Intro example 1 #718

Closed sujee closed 1 month ago

sujee commented 1 month ago

Why are these changes needed?

This example showcases some of the useful transforms of DPK.

PDFs ---> text ---> chunks ---> exact dedupe ---> fuzzy dedupe ---> embeddings

For reviewers

Related issue number (if any).

shahrokhDaijavad commented 1 month ago

@sujee This is a nice introductory example. I was able to run the python version of this on colab, but because fuzzy dedup is only available with ray, I cannot see whether fuzzy dedup has a positive effect on reducing the number of chunks or not. On the other hand, testing the ray version gives a "ray job failed' error in pdf2parquet (before getting to doc id error in issue #719 ), so let's wait and see if PR #721 fixes the Ray issues.

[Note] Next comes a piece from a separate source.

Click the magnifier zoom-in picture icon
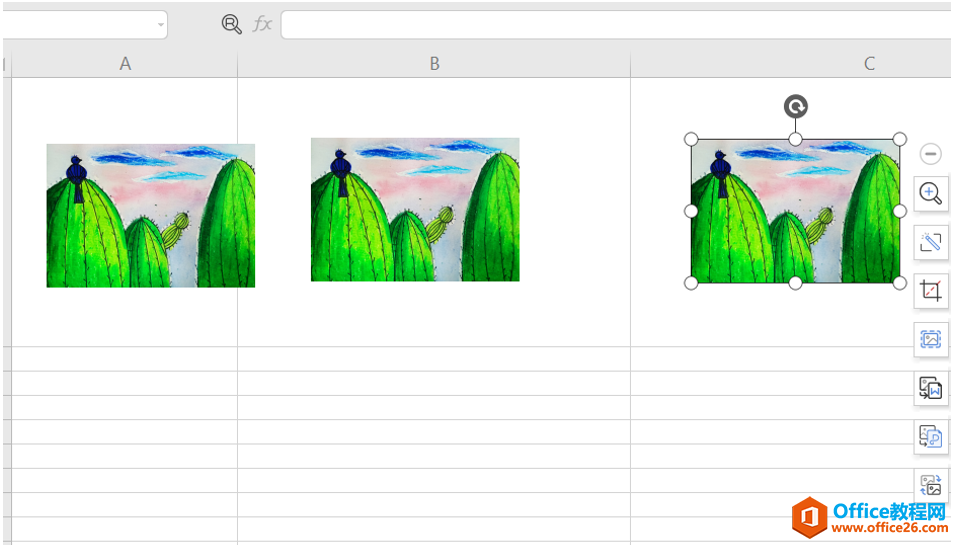This screenshot has width=955, height=545. [931, 194]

sujee commented 1 month ago

Thanks for reviewing @shahrokhDaijavad

1 - Ray version erroring on pdf2pq step is due to downloaded model cleanup, i believe : #667 Is there fix in the works for this?

2 - are we good on location of this example : examples/notebooks/intro ?

3 - Yes, fuzzy dedupe will remove a similar chunk. So that's nice to see :-)

shahrokhDaijavad commented 1 month ago

@sujee

  1. For the ray version, I see 3 errors. One is #667: ERROR - Exception creating transform [Errno 2] No such file or directory: '/root/.EasyOCR//model/temp.zip' The second one is this: ERROR - Exception during execution out of 2 created actors only 1 alive and the third one is: ERROR - Exception during execution 'processing_time'
  2. The location of this intro example is good.
  3. Good to see the effectiveness of Fuzzy dedup. Does the ray version run successfully on the local machine?
sujee commented 1 month ago
  1. For the ray version, I see 3 errors. One is [Bug] pdf2parquet ray version erroring out when downloading models for the very first time #667: ERROR - Exception creating transform [Errno

confirming:

1A. [Bug] pdf2parquet ray version erroring out when downloading models for the very first time #667 Possible fix : add MultiLock class #693

1B. [Bug] one of the created Ray actors die during docid transform #722

1C. Related to #722 above. [Bug] docid ray transformation errors when running on colab (release 0.2.2dev1) #719 possible fix: Fix metadata logging even when actors crash #721

  1. Good to see the effectiveness of Fuzzy dedup. Does the ray version run successfully on the local machine?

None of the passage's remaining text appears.